WHAT THE TASK REQUIRES ->
Apart from the images, every record here needs to be copied exactly.

RECORDED INFORMATION ->
- - - -
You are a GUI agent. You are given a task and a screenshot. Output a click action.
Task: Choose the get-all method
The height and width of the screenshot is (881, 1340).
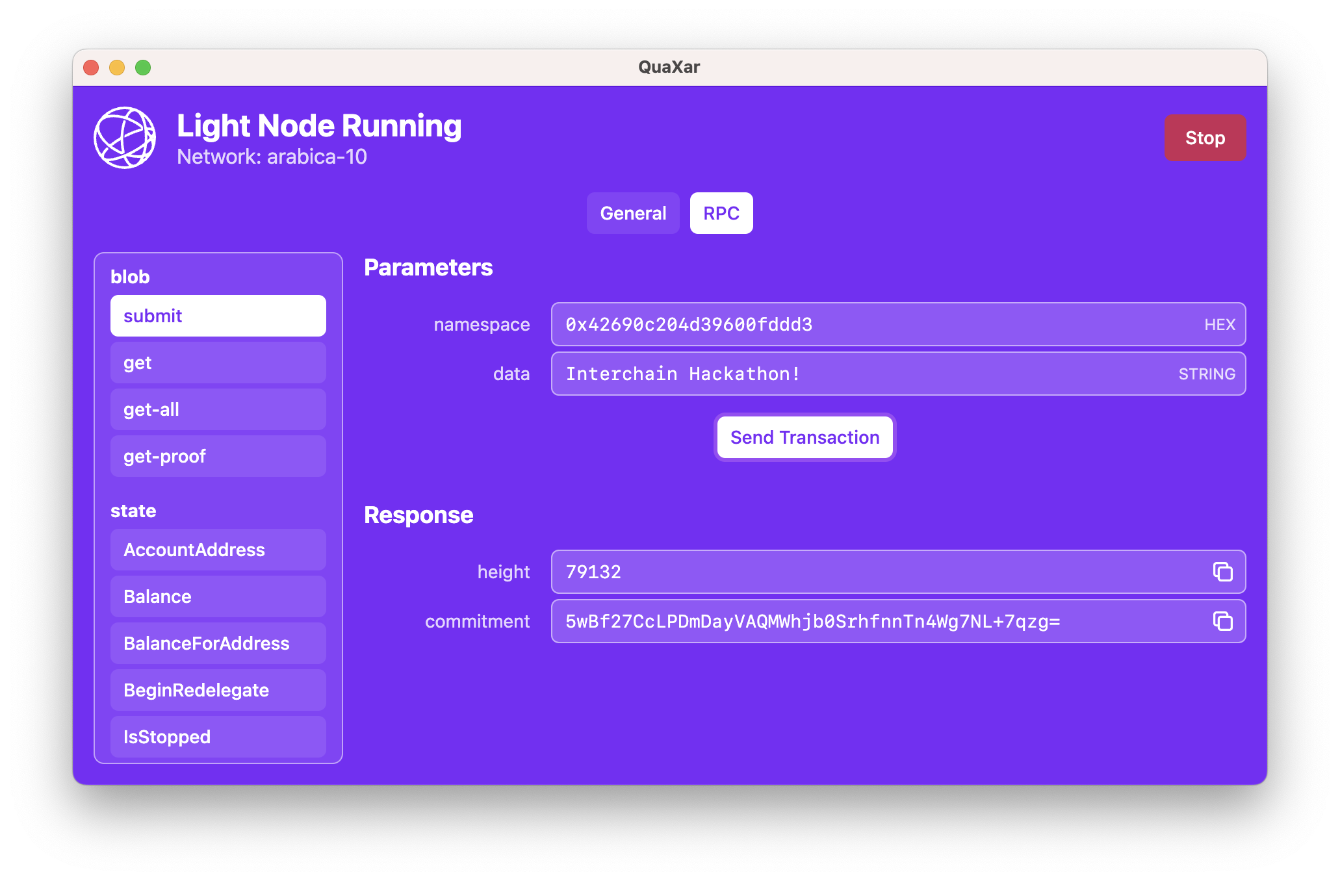click(x=218, y=409)
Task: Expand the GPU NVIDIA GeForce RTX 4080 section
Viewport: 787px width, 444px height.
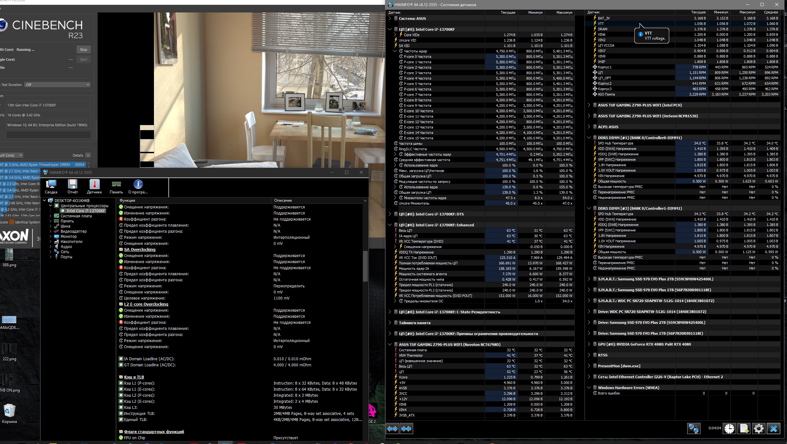Action: [589, 344]
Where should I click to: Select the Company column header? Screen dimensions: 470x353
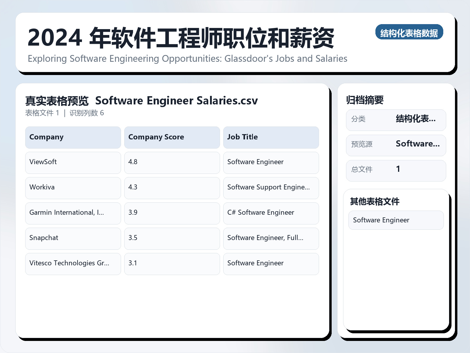(x=73, y=137)
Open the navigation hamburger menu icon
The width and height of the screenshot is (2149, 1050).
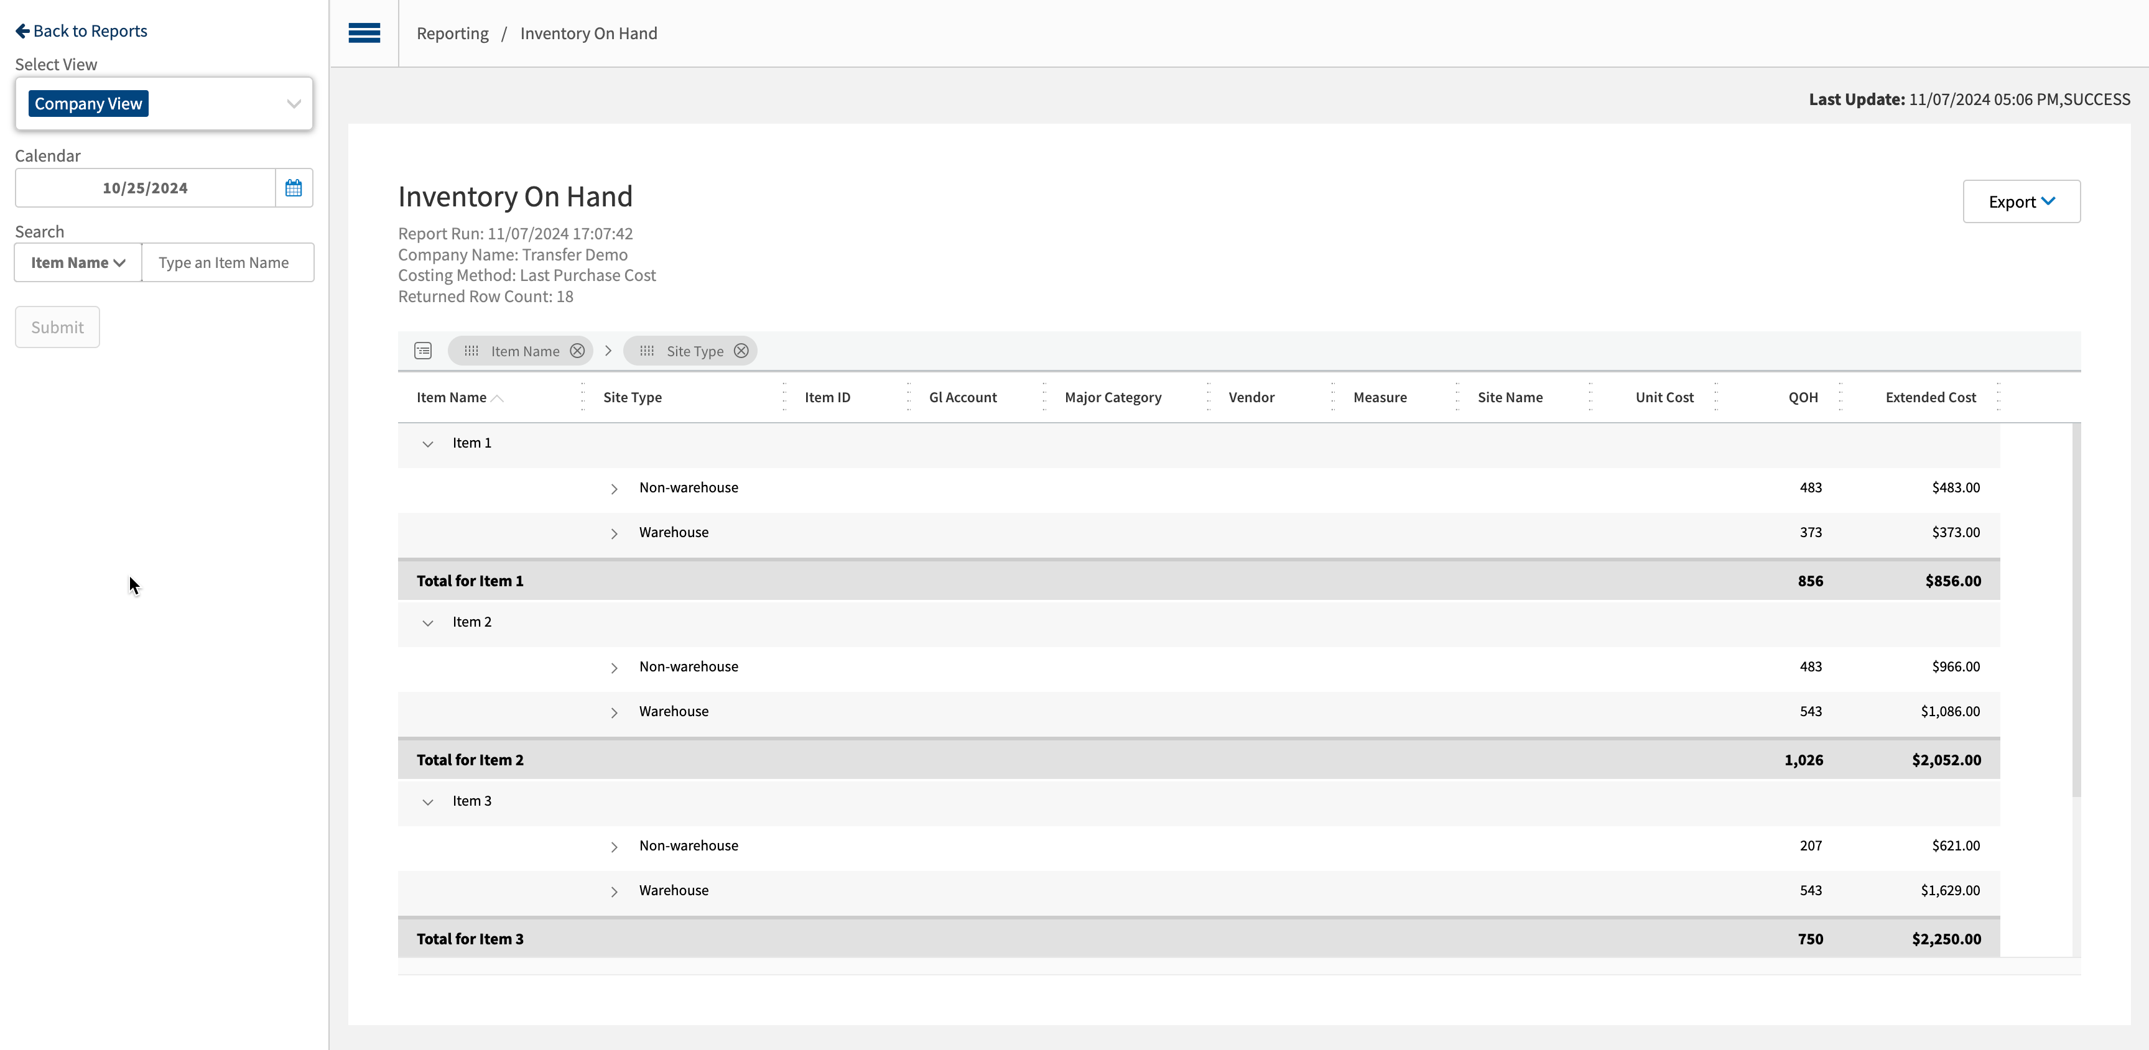click(x=364, y=33)
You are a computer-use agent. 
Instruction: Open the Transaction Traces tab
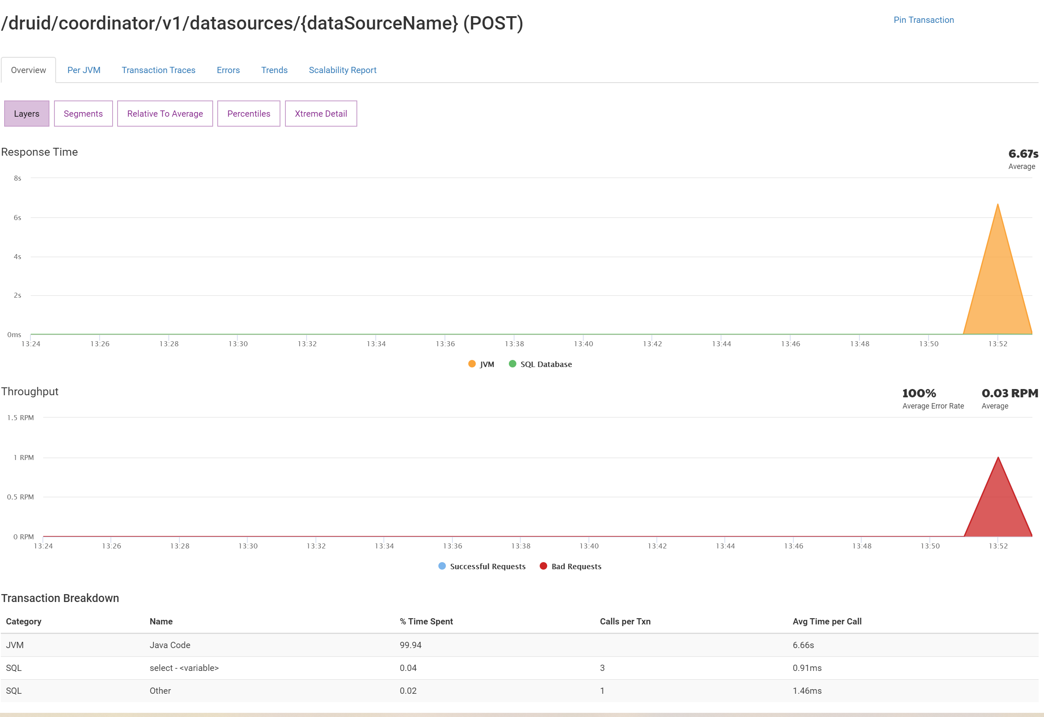point(158,70)
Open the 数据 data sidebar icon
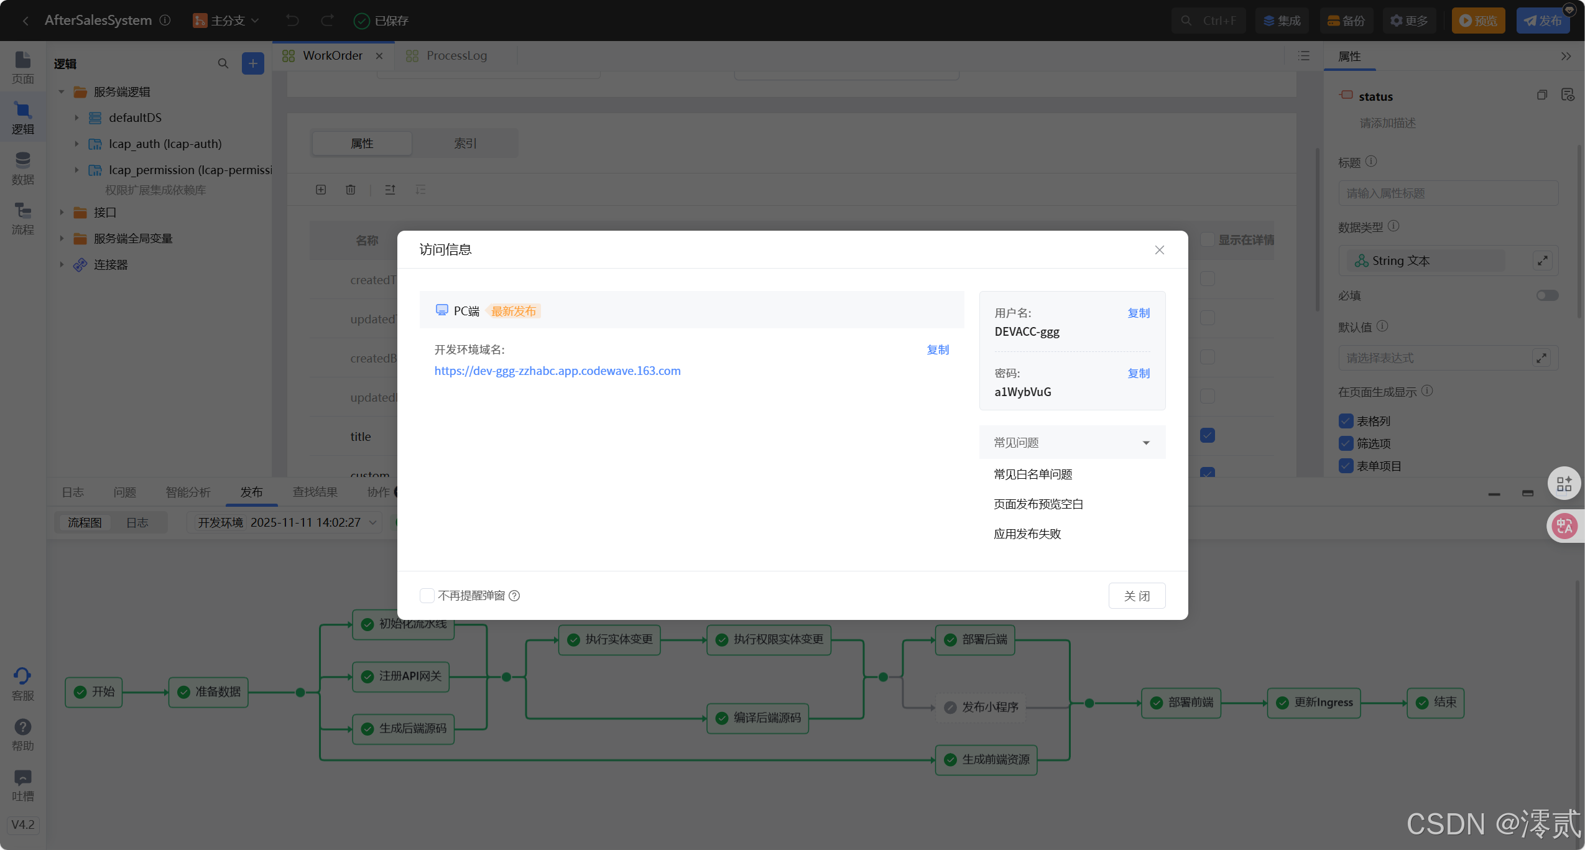The height and width of the screenshot is (850, 1585). pyautogui.click(x=22, y=168)
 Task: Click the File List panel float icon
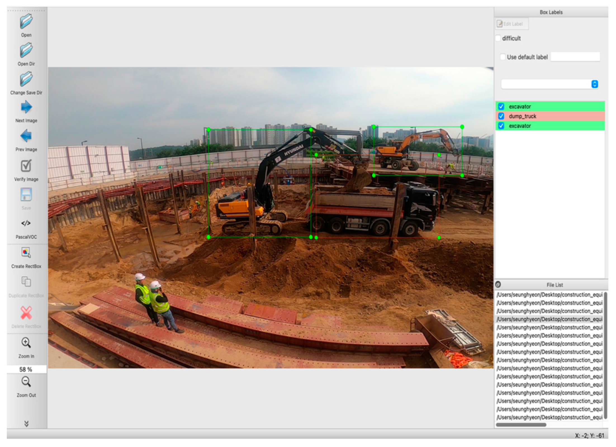point(498,285)
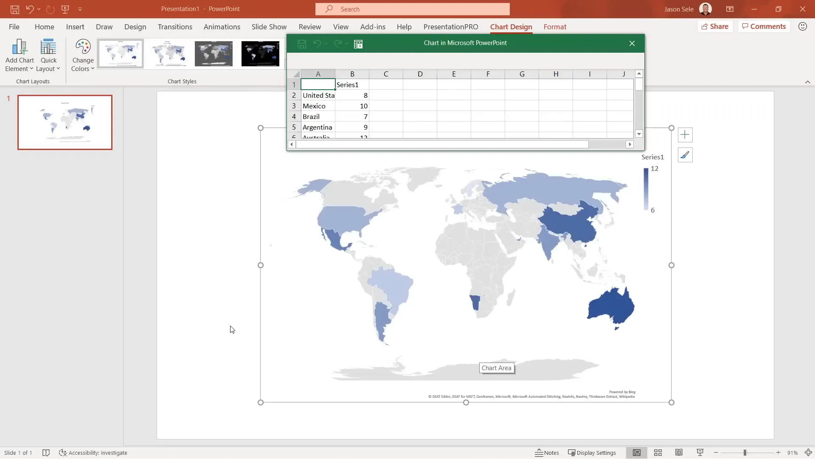
Task: Switch to the Transitions tab
Action: [175, 27]
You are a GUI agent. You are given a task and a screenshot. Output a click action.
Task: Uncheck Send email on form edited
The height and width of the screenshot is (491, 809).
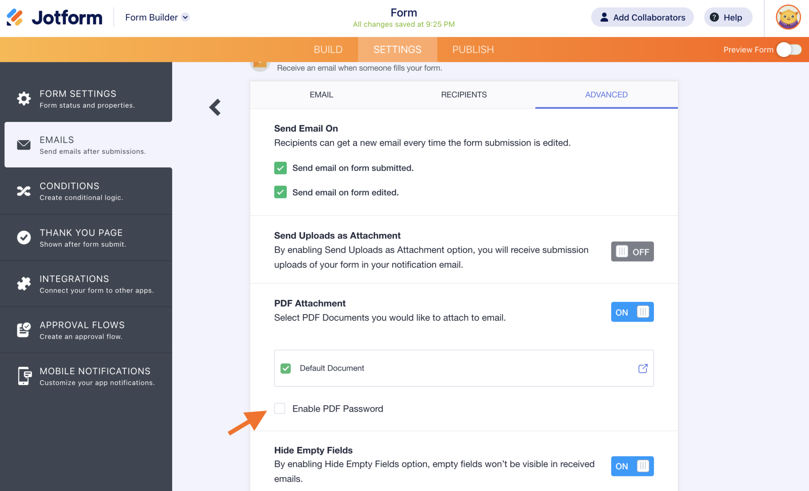(x=280, y=192)
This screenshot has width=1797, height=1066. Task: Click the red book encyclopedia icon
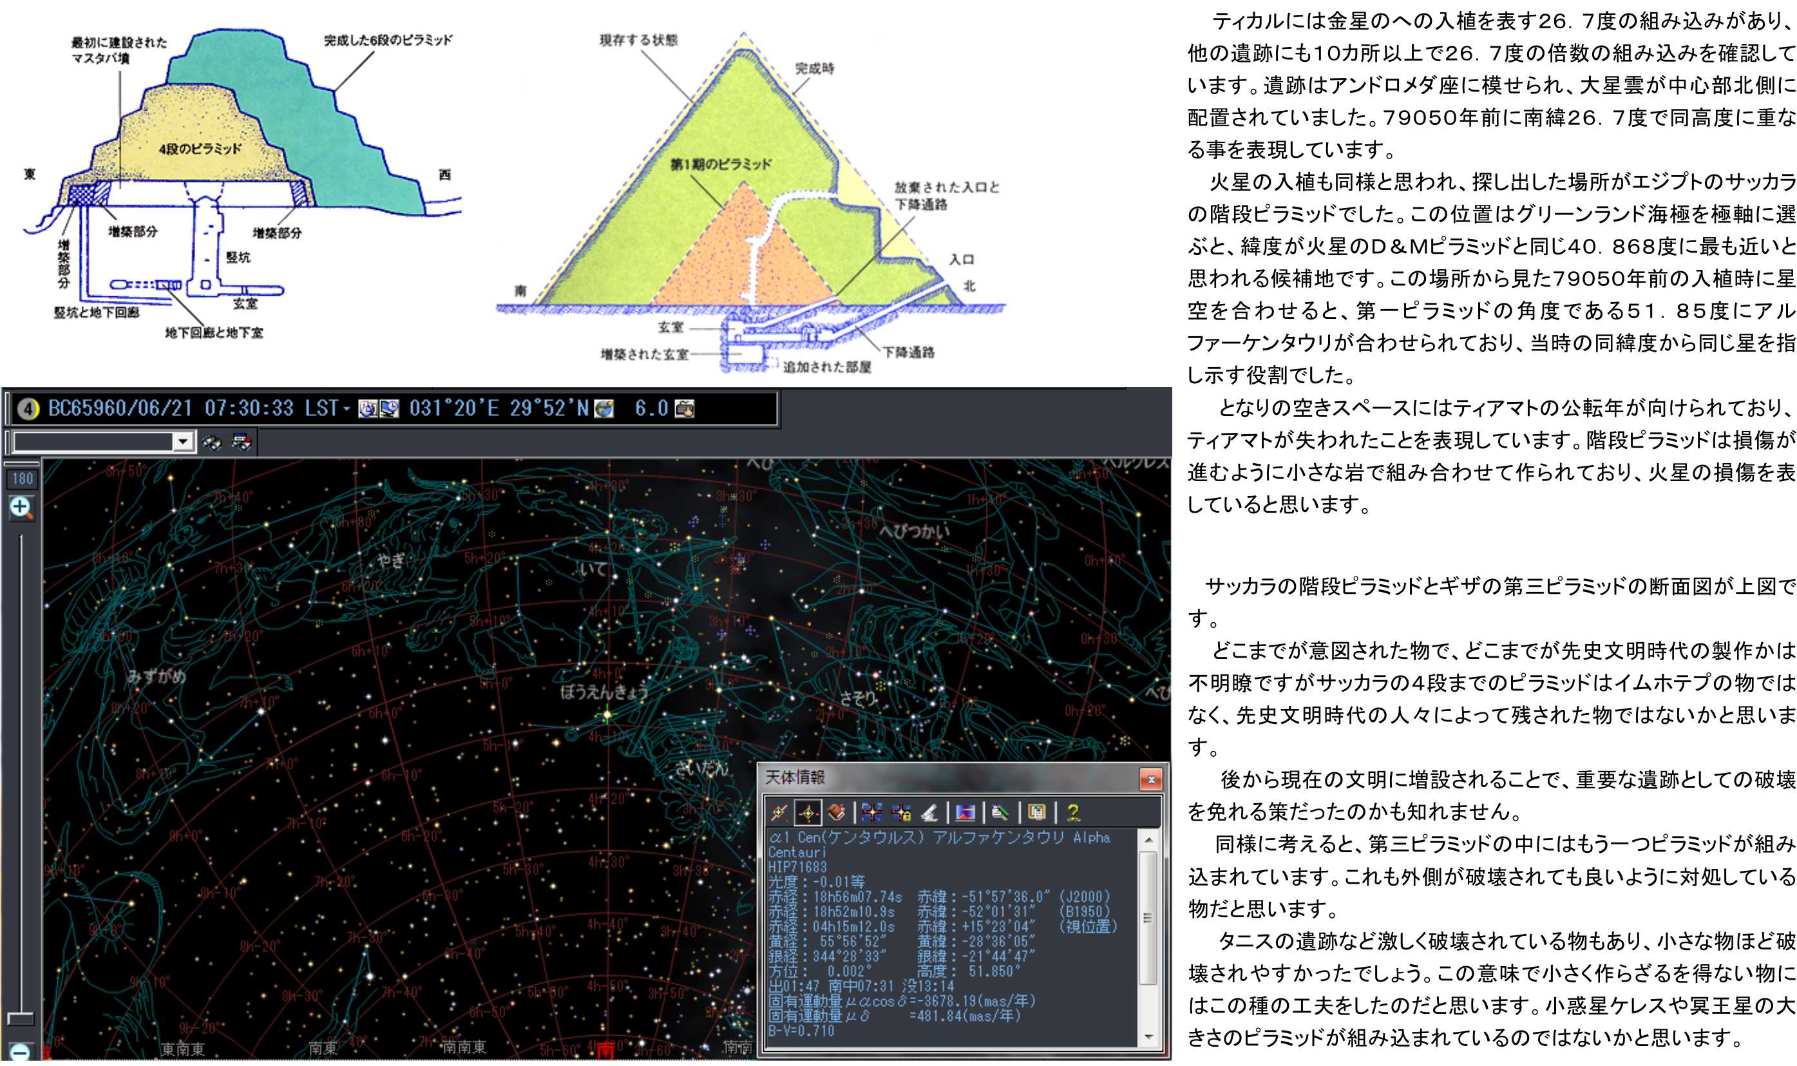coord(836,813)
- - - -
ANSWER TO THE PROBLEM ->
You are a GUI agent. You are given a task and a screenshot. Output a click action.
Task: Choose the get-all method
The height and width of the screenshot is (881, 1340).
click(x=218, y=409)
Task: Expand the GPU NVIDIA GeForce RTX 4080 section
Viewport: 787px width, 444px height.
Action: [589, 344]
Where should I click to: Select the Company column header? Screen dimensions: 470x353
(x=73, y=137)
Open the navigation hamburger menu icon
The width and height of the screenshot is (2149, 1050).
click(x=364, y=33)
You are a computer-use agent. 
Instruction: Open the Transaction Traces tab
point(158,70)
Open the 数据 data sidebar icon
The height and width of the screenshot is (850, 1585). pyautogui.click(x=22, y=168)
 Task: Click the File List panel float icon
point(498,285)
Task: Switch to the Transitions tab
Action: [175, 27]
You are a GUI agent. You are given a task and a screenshot. Output a click action.
Task: Uncheck Send email on form edited
The height and width of the screenshot is (491, 809).
(x=280, y=192)
This screenshot has width=1797, height=1066. Task: Click the red book encyclopedia icon
coord(836,813)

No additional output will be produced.